■ **Data supplied**
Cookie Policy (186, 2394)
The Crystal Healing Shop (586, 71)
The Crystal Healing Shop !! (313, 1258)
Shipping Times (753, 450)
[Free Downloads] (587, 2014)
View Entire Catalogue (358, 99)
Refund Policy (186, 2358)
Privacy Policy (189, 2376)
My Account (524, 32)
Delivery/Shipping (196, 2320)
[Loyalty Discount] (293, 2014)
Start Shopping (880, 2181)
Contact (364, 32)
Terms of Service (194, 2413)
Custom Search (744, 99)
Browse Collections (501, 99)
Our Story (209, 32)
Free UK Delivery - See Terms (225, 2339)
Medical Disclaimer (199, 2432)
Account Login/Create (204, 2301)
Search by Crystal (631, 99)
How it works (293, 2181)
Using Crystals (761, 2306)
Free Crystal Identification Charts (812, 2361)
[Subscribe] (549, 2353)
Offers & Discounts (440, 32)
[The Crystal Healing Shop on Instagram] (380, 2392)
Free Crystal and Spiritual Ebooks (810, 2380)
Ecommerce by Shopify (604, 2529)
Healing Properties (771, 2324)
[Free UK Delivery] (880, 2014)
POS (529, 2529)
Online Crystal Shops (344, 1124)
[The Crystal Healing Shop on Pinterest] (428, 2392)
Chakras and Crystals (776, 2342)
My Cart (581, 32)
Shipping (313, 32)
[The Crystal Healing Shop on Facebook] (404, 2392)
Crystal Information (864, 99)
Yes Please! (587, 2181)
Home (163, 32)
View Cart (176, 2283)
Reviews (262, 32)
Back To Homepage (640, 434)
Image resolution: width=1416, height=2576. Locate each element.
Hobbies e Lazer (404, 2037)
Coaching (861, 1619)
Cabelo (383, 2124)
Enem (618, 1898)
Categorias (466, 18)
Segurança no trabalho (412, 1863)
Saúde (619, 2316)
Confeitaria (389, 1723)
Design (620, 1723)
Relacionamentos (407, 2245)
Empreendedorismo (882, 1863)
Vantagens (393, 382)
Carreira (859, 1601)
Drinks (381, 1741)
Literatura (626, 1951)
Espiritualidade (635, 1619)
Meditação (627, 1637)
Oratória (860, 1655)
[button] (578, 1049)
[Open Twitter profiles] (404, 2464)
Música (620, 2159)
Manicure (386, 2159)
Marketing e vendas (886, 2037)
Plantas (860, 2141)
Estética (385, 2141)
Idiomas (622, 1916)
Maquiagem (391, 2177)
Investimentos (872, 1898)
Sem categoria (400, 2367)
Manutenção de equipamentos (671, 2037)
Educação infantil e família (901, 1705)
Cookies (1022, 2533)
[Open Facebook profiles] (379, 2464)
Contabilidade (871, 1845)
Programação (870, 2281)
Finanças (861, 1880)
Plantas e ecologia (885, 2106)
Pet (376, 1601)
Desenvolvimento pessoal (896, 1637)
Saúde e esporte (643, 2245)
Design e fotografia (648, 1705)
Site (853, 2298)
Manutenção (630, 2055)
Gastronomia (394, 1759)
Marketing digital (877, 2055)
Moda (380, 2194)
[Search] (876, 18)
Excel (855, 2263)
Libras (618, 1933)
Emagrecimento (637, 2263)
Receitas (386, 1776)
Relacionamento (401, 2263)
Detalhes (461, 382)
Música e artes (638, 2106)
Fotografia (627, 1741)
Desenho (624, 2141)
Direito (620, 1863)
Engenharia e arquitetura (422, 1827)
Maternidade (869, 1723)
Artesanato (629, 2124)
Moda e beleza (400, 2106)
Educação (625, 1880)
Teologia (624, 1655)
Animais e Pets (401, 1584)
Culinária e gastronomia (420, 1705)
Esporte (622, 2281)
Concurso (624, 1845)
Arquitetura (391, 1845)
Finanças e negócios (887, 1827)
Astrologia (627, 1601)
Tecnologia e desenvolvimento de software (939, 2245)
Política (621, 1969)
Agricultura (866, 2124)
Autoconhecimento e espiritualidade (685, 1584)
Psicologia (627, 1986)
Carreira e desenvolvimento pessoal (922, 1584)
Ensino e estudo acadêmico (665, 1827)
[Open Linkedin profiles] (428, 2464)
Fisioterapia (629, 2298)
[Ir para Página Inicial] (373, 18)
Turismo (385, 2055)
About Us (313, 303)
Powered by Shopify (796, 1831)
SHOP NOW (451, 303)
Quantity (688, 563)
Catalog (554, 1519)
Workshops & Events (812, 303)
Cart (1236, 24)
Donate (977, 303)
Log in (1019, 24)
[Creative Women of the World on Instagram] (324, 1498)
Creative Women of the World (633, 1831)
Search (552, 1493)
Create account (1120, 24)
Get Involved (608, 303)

■ **Your task**
Repeat, exactly and in full, the records shown above.

■ **Answer to the problem**
Cookie Policy (186, 2394)
The Crystal Healing Shop (586, 71)
The Crystal Healing Shop !! (313, 1258)
Shipping Times (753, 450)
[Free Downloads] (587, 2014)
View Entire Catalogue (358, 99)
Refund Policy (186, 2358)
Privacy Policy (189, 2376)
My Account (524, 32)
Delivery/Shipping (196, 2320)
[Loyalty Discount] (293, 2014)
Start Shopping (880, 2181)
Contact (364, 32)
Terms of Service (194, 2413)
Custom Search (744, 99)
Browse Collections (501, 99)
Our Story (209, 32)
Free UK Delivery - See Terms (225, 2339)
Medical Disclaimer (199, 2432)
Account Login/Create (204, 2301)
Search by Crystal (631, 99)
How it works (293, 2181)
Using Crystals (761, 2306)
Free Crystal Identification Charts (812, 2361)
[Subscribe] (549, 2353)
Offers & Discounts (440, 32)
[The Crystal Healing Shop on Instagram] (380, 2392)
Free Crystal and Spiritual Ebooks (810, 2380)
Ecommerce by Shopify (604, 2529)
Healing Properties (771, 2324)
[Free UK Delivery] (880, 2014)
POS (529, 2529)
Online Crystal Shops (344, 1124)
[The Crystal Healing Shop on Pinterest] (428, 2392)
Chakras and Crystals (776, 2342)
My Cart (581, 32)
Shipping (313, 32)
[The Crystal Healing Shop on Facebook] (404, 2392)
Crystal Information (864, 99)
Yes Please! (587, 2181)
Home (163, 32)
View Cart (176, 2283)
Reviews (262, 32)
Back To Homepage (640, 434)
Image resolution: width=1416, height=2576. Locate each element.
Hobbies e Lazer (404, 2037)
Coaching (861, 1619)
Cabelo (383, 2124)
Enem (618, 1898)
Categorias (466, 18)
Segurança no trabalho (412, 1863)
Saúde (619, 2316)
Confeitaria (389, 1723)
Design (620, 1723)
Relacionamentos (407, 2245)
Empreendedorismo (882, 1863)
Vantagens (393, 382)
Carreira (859, 1601)
Drinks (381, 1741)
Literatura (626, 1951)
Espiritualidade (635, 1619)
Meditação (627, 1637)
Oratória (860, 1655)
[button] (578, 1049)
[Open Twitter profiles] (404, 2464)
Música (620, 2159)
Manicure (386, 2159)
Marketing e vendas (886, 2037)
Plantas (860, 2141)
Estética (385, 2141)
Idiomas (622, 1916)
Maquiagem (391, 2177)
Investimentos (872, 1898)
Sem categoria (400, 2367)
Manutenção de equipamentos (671, 2037)
Educação infantil e família (901, 1705)
Cookies (1022, 2533)
[Open Facebook profiles] (379, 2464)
Contabilidade (871, 1845)
Programação (870, 2281)
Finanças (861, 1880)
Plantas e ecologia (885, 2106)
Pet (376, 1601)
Desenvolvimento pessoal (896, 1637)
Saúde e esporte (643, 2245)
Design e fotografia (648, 1705)
Site (853, 2298)
Manutenção (630, 2055)
Gastronomia (394, 1759)
Marketing digital (877, 2055)
Moda (380, 2194)
[Search] (876, 18)
Excel (855, 2263)
Libras (618, 1933)
Emagrecimento (637, 2263)
Receitas (386, 1776)
Relacionamento (401, 2263)
Detalhes (461, 382)
Música e artes (638, 2106)
Fotografia (627, 1741)
Desenho (624, 2141)
Direito (620, 1863)
Engenharia e arquitetura (422, 1827)
Maternidade (869, 1723)
Artesanato (629, 2124)
Moda e beleza (400, 2106)
Educação (625, 1880)
Teologia (624, 1655)
Animais e Pets (401, 1584)
Culinária e gastronomia (420, 1705)
Esporte (622, 2281)
Concurso (624, 1845)
Arquitetura (391, 1845)
Finanças e negócios (887, 1827)
Astrologia (627, 1601)
Tecnologia e desenvolvimento de software (939, 2245)
Política (621, 1969)
Agricultura (866, 2124)
Autoconhecimento e espiritualidade (685, 1584)
Psicologia (627, 1986)
Carreira e desenvolvimento pessoal (922, 1584)
Ensino e estudo acadêmico (665, 1827)
[Open Linkedin profiles] (428, 2464)
Fisioterapia (629, 2298)
[Ir para Página Inicial] (373, 18)
Turismo (385, 2055)
About Us (313, 303)
Powered by Shopify (796, 1831)
SHOP NOW (451, 303)
Quantity (688, 563)
Catalog (554, 1519)
Workshops & Events (812, 303)
Cart (1236, 24)
Donate (977, 303)
Log in (1019, 24)
[Creative Women of the World on Instagram] (324, 1498)
Creative Women of the World (633, 1831)
Search (552, 1493)
Create account (1120, 24)
Get Involved (608, 303)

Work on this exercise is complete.